Schwarzenegger’s proposed government reorganization was one of the
first agenda items he identified in his initial State of the State
speech a year ago. The move almost immediately set off political
sparks.
"Every governor proposes moving boxes around to reorganize government,"
Schwarzenegger said at the time. "I don’t want to move boxes around; I
want to blow them up."
State government, he added, was a "mastodon frozen in time and about as responsive."

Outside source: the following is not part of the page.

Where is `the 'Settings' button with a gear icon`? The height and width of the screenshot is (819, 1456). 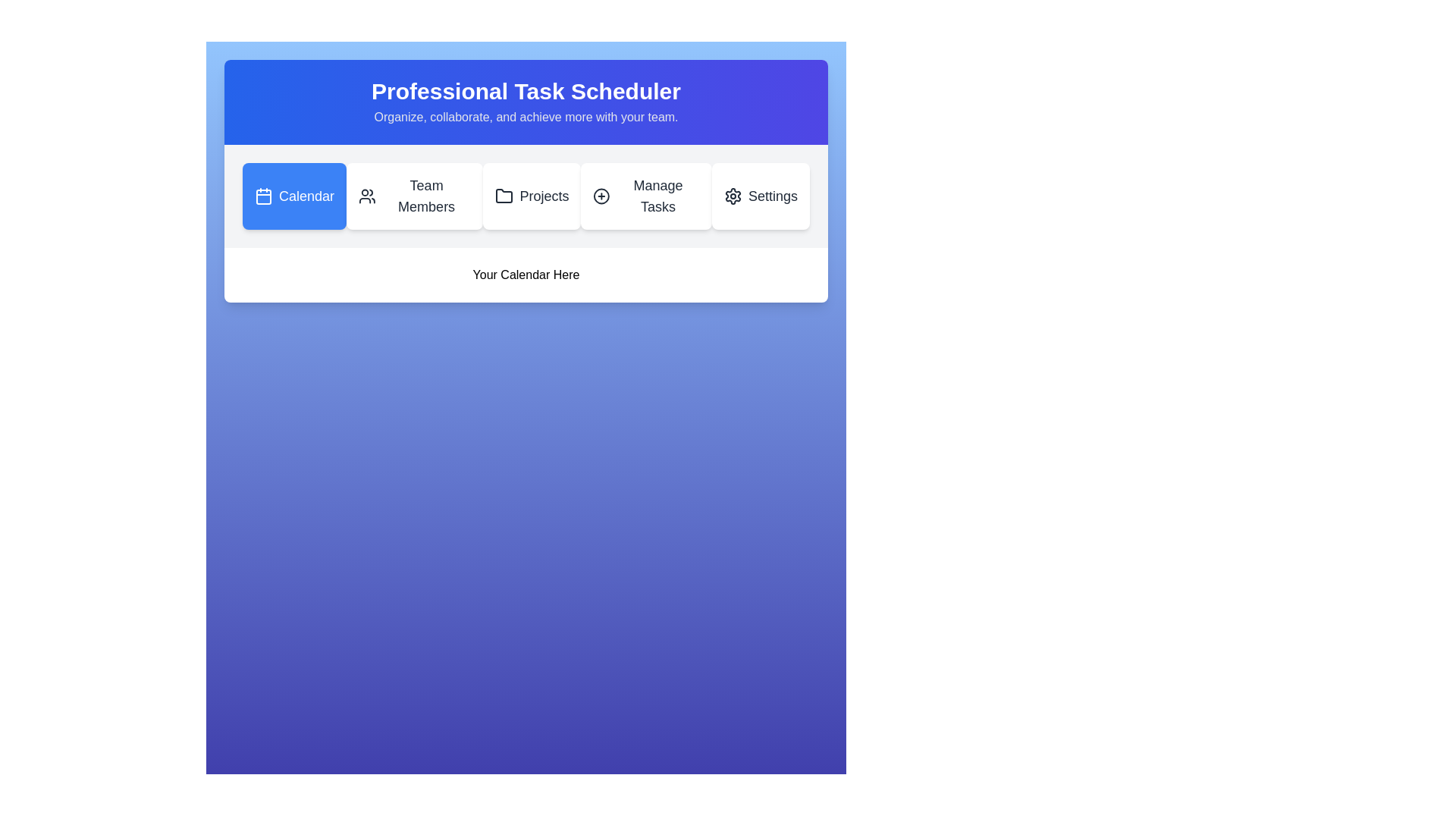 the 'Settings' button with a gear icon is located at coordinates (761, 195).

He soon created the California Performance Review Commission, a panel
of 275 state workers who spent more than six months reviewing
California government and issued a 2,500-page document with more than
1,000 recommendations.
The CPR, as it came to be called, predicted savings of up to $32
billion over five years, but the Legislature’s budget analyst put the
potential benefit at less than half that amount. The administration
later backed away from the projection.
Critics complained that the commission’s work was done largely in
secret, without input from some of the targeted boards and commissions
but with direction from business interests objecting to what they say
are regulatory excesses.
Schwarzenegger, while praising the commission’s work in public,
privately said it took on too much. In January, he called on the
Legislature to implement just two aspects of the sweeping report – the
prison system restructuring and the closing of boards and commissions. Holober of the Consumer Federation said he is convinced that
Schwarzenegger retreated in the face of criticism because he is already
embroiled in controversy over his proposals to revamp education
funding, overhaul employee pensions, redraw legislative districts and
impose new spending controls.
"He doesn’t want to get into all those fights over boards and
commissions at the same time he’s taking on a fight with organized
labor, teachers, schoolchildren, retirees and others," he said. "I
guess he’s making a tactical retreat in hopes of restricting the
numbers of enemies he has to make at one time."